Keywords

1 Introduction

With the rapid growth of video data, there is an increasing need not only for recognition of objects and their behaviour, but in particular for detecting the rare, interesting occurrences of unusual objects or suspicious behaviour in the large body of ordinary data. Finding such abnormalities in videos is crucial for applications ranging from automatic quality control to visual surveillance.

Meaningful events that are of interest in long video sequences, such as surveillance footage, often have an extremely low probability of occurring. As such, manually detecting such events, or anomalies, is a very meticulous job that often requires more manpower than is generally available. This has prompted the need for automated detection and segmentation of sequences of interest. However, present technology requires an enormous amount of configuration efforts on each video stream prior to the deployment of the video analysis process, even with that, those events are based on some predefined heuristics, which makes the detection model difficult to generalize to different surveillance scenes.
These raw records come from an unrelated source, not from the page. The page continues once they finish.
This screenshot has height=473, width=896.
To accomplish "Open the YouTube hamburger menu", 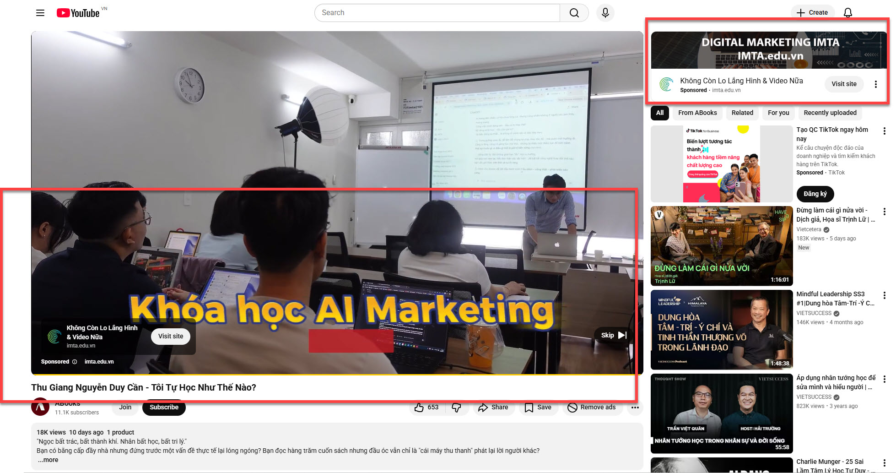I will point(40,12).
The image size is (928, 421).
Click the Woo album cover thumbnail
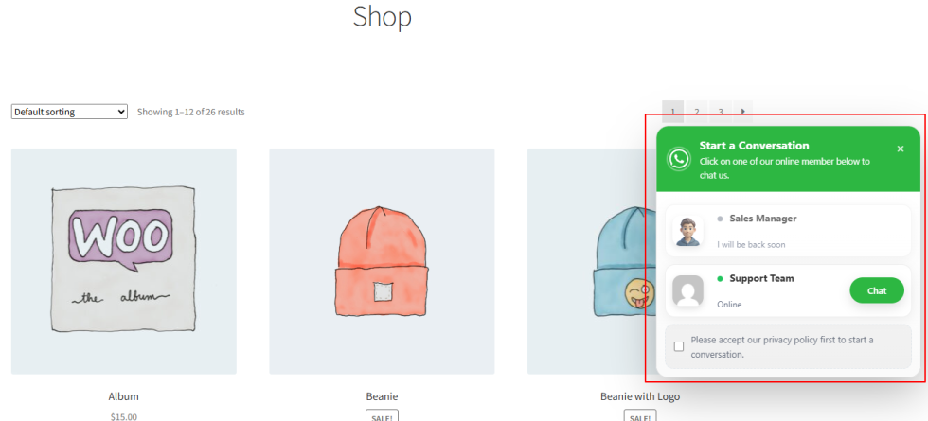click(124, 261)
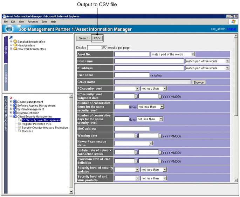
Task: Expand the New York branch office node
Action: pyautogui.click(x=11, y=49)
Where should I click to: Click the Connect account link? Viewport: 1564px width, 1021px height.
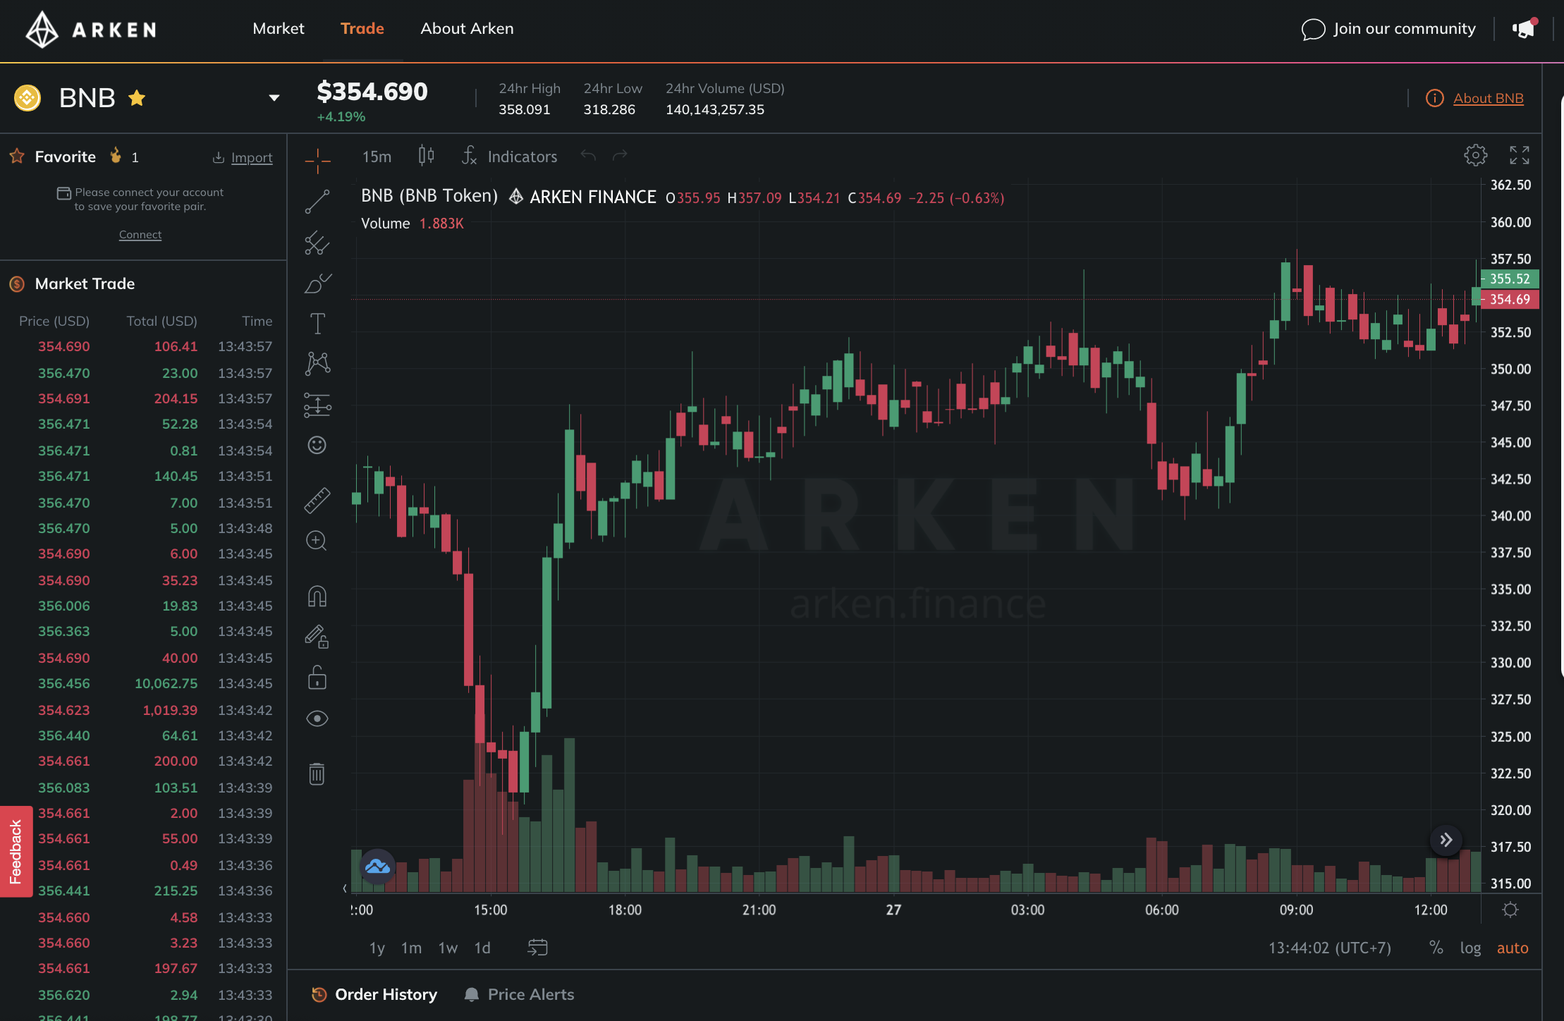(140, 235)
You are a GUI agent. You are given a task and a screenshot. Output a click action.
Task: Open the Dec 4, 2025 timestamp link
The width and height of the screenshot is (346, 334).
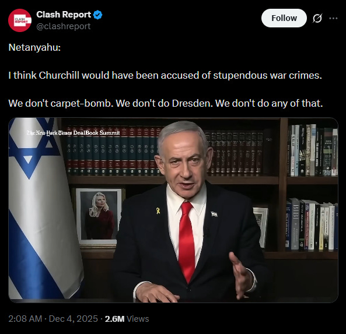[x=53, y=319]
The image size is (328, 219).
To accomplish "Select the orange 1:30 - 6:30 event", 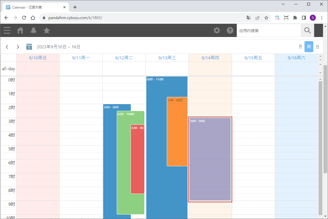I will 177,131.
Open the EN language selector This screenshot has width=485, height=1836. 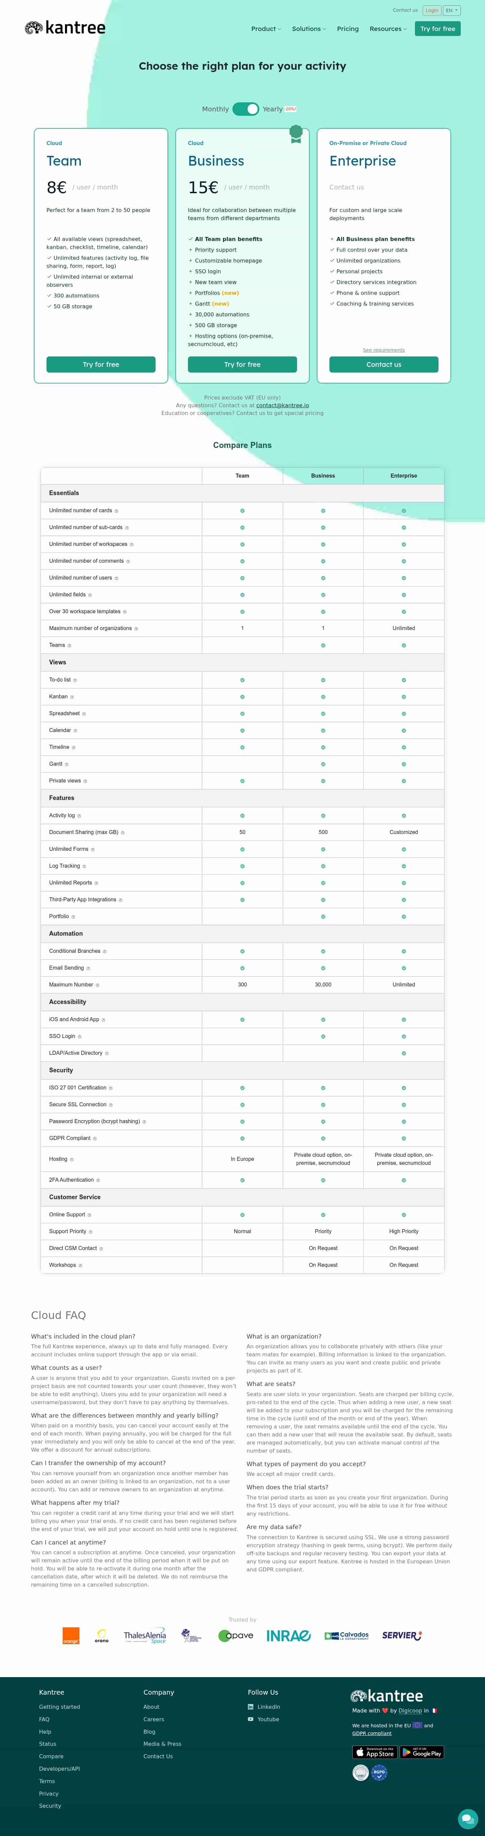point(451,11)
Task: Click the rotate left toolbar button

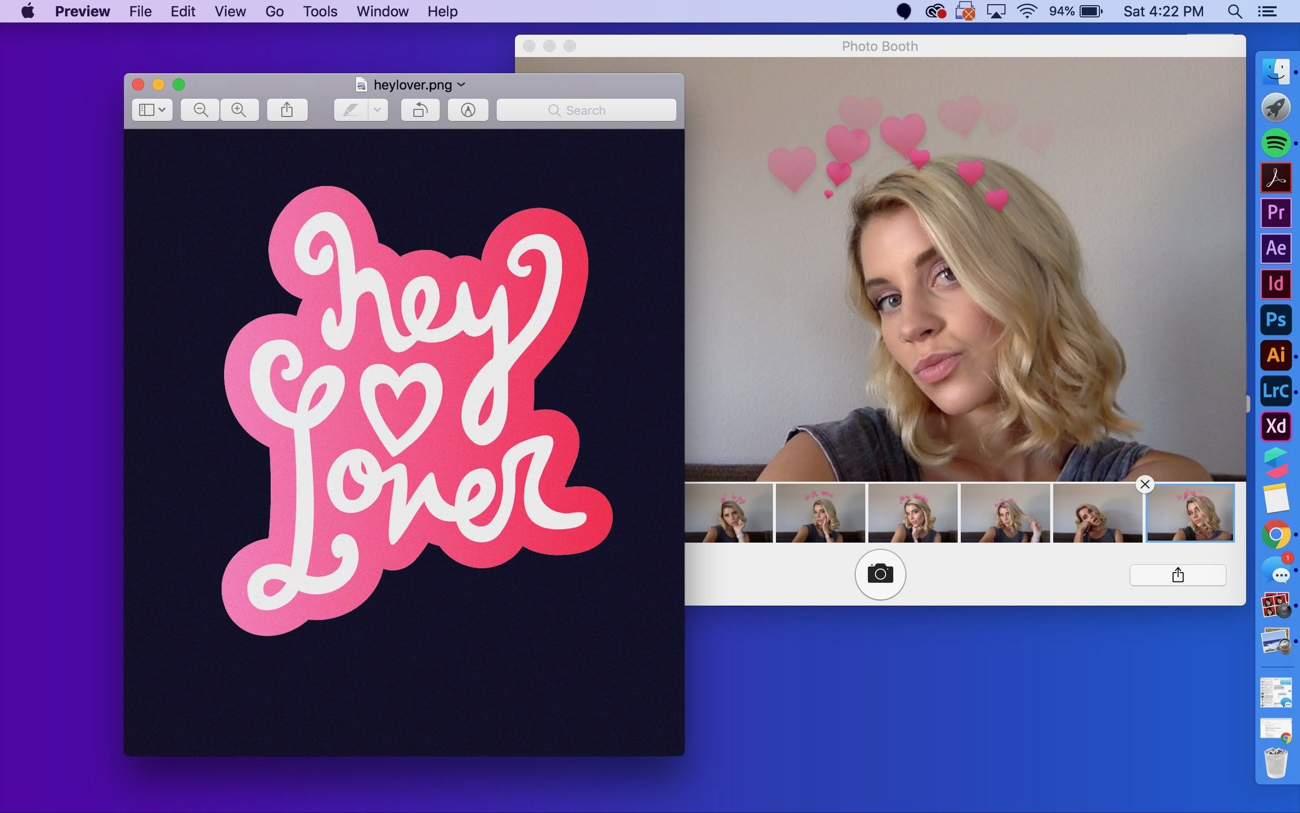Action: [x=420, y=110]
Recent effort on detecting anomalies by treating the task as a binary classification problem (normal and abnormal) [12] proved it being effective and accurate, but the practicality of such method is limited since footages of abnormal events are difficult to obtain due to its rarity. Therefore, many researchers have turned to models that can be trained using little to no supervision, including spatiotemporal features [3, 11], dictionary learning [10] and autoencoders [7]. Unlike supervised methods, these methods only require unlabelled video footages which contain little or no abnormal event, which are easy to obtain in real-world applications.

This paper presents a novel framework to represent video data by a set of general features, which are inferred automatically from a long video footage through a deep learning approach. Specifically, a deep neural network composed of a stack of convolutional autoencoders was used to process video frames in an unsupervised manner that captured spatial structures in the data, which, grouped together, compose the video representation. Then, this representation is fed into a stack of convolutional temporal autoencoders to learn the regular temporal patterns.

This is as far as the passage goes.